To illustrate the differentiation of gold and silver in terms of practical use, historically gold was used for expensive purchases, expensive trading, and bulk transactions, i.e. financial transactions of the wealthy. Everyday transactions for common people were in copper and silver coins. This is part of the reason why the UK's currency is known as the "pound sterling" and not the "pound gold".

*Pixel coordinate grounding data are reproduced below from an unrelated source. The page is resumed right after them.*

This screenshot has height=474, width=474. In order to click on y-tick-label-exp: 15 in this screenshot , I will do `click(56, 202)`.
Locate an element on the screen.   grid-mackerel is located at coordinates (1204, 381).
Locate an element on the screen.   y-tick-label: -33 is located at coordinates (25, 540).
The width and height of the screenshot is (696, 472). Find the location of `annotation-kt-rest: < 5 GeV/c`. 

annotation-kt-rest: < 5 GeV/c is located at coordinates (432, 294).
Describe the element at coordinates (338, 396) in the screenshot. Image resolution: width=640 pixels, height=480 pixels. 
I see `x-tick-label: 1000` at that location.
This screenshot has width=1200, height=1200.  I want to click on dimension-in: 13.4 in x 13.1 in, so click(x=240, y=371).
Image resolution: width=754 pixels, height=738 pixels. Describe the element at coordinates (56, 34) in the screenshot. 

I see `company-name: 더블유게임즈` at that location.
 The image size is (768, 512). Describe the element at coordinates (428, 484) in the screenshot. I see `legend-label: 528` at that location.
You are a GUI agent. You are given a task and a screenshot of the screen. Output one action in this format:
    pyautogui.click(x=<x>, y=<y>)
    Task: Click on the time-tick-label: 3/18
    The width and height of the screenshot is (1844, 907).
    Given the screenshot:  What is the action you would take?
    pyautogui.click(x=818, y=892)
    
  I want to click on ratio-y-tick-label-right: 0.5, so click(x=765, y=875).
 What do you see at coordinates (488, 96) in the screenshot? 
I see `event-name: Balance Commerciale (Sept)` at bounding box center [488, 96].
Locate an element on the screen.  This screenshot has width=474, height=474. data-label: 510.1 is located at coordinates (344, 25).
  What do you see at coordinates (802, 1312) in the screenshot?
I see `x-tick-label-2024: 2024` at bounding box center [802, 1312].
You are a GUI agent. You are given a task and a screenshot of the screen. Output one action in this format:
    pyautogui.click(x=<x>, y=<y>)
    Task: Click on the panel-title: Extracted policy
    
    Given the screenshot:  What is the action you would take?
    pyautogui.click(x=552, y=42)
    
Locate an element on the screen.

Even further, the historical gold to silver ratio was 12 to 1, that is to say, 12 one-ounce coins of silver would be equal to one one-ounce gold coin. Were this historical ratio instituted today, from gold's price an ounce of silver would be worth roughly $136.83 today; from silver's price one ounce of gold would be worth roughly $360 per ounce. In light of this historical perspective, it would appear that silver has substantial room to rally in the years to come. Thus, even if gold is losing its luster in the short-term, silver may inherit some of that lost glitter. And given the possibility of political uncertainty and geopolitical tumult, in terms of everyday utility, silver may become the more practical investment for the everyday investor. Indeed, all that glitters is not gold.
Traders who believe that gold will retain its glitter in 2012 might want to consider the following trades:
- Traders could also check out purchasing physical gold in bars and coins.
- Traders looking to take advantage of growth from gold via mining stocks can check out Newmont Mining Corp. (NYSE: NEM), Eldorado Gold Corp. (NYSE: EGO), Agnico-Eagle Mines Ltd. (NYSE: AEM), and Osisko Mining Corp. (TSE:OSK)
Traders who believe that gold is losing its glitter and still want to invest in precious metals may consider alternate positions:
- Short the above, and check out iShares Silver Trust ETF (NYSE: SLV) and physical silver in coins and bars.